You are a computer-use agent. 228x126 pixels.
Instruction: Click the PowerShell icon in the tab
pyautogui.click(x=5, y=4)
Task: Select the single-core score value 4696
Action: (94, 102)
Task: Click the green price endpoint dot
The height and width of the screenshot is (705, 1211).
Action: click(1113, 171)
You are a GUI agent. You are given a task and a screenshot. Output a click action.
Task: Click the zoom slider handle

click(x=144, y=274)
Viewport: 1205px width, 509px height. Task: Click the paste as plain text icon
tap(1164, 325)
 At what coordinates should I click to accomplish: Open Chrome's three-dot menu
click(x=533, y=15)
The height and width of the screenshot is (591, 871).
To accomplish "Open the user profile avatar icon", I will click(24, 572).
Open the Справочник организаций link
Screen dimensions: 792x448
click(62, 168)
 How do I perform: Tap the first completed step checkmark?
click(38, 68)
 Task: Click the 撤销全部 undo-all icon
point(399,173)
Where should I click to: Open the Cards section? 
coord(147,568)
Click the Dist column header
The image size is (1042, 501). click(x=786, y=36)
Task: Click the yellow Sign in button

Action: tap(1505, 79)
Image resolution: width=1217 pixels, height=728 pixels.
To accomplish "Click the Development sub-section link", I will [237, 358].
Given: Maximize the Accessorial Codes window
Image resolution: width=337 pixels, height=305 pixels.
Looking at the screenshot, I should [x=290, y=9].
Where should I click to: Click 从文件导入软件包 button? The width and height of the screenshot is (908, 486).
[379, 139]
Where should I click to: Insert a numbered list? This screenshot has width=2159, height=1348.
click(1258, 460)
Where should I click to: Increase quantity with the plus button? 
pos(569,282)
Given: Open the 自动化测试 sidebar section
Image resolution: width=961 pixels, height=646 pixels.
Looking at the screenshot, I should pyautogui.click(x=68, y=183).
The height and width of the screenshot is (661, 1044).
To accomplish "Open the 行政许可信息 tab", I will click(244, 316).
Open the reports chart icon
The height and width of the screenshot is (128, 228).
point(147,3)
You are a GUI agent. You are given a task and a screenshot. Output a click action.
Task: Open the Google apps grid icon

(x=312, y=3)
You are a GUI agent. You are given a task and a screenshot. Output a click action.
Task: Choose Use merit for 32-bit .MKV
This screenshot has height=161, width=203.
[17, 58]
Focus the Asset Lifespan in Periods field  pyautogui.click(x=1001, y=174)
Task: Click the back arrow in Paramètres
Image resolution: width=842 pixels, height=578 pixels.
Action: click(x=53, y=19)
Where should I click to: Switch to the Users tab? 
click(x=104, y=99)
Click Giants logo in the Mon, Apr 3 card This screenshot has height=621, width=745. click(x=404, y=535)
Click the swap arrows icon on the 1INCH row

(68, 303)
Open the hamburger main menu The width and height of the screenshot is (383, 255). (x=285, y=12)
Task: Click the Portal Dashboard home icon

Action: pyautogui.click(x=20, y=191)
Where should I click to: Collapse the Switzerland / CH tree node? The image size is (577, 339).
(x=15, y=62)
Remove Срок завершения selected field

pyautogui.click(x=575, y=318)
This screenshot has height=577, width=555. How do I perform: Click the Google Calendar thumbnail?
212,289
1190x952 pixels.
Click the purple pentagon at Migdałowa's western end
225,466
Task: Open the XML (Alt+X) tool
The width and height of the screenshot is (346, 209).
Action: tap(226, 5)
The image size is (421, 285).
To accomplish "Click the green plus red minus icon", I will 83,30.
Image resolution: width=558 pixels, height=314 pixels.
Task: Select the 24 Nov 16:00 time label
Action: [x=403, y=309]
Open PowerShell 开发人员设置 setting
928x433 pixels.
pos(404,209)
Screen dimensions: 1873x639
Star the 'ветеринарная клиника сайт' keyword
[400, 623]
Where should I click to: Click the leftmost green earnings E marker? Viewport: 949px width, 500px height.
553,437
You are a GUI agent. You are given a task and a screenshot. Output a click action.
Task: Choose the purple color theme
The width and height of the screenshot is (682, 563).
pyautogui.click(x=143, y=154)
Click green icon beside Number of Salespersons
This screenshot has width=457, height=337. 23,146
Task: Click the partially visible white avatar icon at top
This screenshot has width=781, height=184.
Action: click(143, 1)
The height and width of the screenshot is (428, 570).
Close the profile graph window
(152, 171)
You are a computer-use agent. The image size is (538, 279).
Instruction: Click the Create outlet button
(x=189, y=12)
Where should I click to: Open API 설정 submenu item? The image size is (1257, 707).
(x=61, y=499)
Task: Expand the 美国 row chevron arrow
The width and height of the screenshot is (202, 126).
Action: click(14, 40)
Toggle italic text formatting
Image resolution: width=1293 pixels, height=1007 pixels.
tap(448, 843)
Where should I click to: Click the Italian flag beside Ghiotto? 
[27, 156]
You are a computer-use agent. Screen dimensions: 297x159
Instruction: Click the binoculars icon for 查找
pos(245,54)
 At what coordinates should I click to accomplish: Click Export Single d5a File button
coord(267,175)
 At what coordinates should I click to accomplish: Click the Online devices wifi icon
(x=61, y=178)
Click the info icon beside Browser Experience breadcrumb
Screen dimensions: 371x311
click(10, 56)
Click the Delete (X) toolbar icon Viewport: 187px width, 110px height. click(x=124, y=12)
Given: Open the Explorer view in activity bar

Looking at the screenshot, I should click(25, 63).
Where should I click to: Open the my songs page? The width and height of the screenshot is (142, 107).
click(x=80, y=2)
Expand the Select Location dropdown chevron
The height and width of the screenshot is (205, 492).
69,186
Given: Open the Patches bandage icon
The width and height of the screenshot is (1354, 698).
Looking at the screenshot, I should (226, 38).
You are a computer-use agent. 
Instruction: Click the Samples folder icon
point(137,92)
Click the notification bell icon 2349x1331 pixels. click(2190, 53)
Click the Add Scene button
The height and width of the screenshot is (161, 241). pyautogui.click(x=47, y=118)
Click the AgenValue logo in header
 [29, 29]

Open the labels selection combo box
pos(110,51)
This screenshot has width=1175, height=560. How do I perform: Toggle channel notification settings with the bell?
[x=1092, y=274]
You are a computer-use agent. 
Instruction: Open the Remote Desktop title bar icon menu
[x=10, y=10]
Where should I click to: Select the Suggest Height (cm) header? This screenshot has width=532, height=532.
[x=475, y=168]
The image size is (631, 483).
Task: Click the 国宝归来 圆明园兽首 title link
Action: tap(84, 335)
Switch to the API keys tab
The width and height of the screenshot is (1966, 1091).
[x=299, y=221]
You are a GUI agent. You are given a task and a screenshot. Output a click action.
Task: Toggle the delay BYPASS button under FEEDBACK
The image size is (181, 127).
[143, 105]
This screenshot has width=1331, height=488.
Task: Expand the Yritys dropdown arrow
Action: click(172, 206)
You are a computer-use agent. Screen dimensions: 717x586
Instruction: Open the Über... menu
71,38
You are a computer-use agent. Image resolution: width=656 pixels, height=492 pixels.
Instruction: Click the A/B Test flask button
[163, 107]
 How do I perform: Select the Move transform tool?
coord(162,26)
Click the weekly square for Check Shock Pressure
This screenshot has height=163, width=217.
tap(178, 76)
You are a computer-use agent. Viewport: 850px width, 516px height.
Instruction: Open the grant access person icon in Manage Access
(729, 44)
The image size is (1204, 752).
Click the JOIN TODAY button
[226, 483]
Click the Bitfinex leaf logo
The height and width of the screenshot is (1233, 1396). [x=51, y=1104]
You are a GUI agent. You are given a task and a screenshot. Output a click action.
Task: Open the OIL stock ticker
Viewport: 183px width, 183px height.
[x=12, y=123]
****************
Put the items into a numbered list, leaving out blank lines, starting at the line containing "1190x952 pixels." and stopping after the line containing "Action: tap(226, 5)".

▶ **Solution for this problem**:
1. 1190x952 pixels.
2. Click the purple pentagon at Migdałowa's western end
3. 225,466
4. Task: Open the XML (Alt+X) tool
5. The width and height of the screenshot is (346, 209).
6. Action: tap(226, 5)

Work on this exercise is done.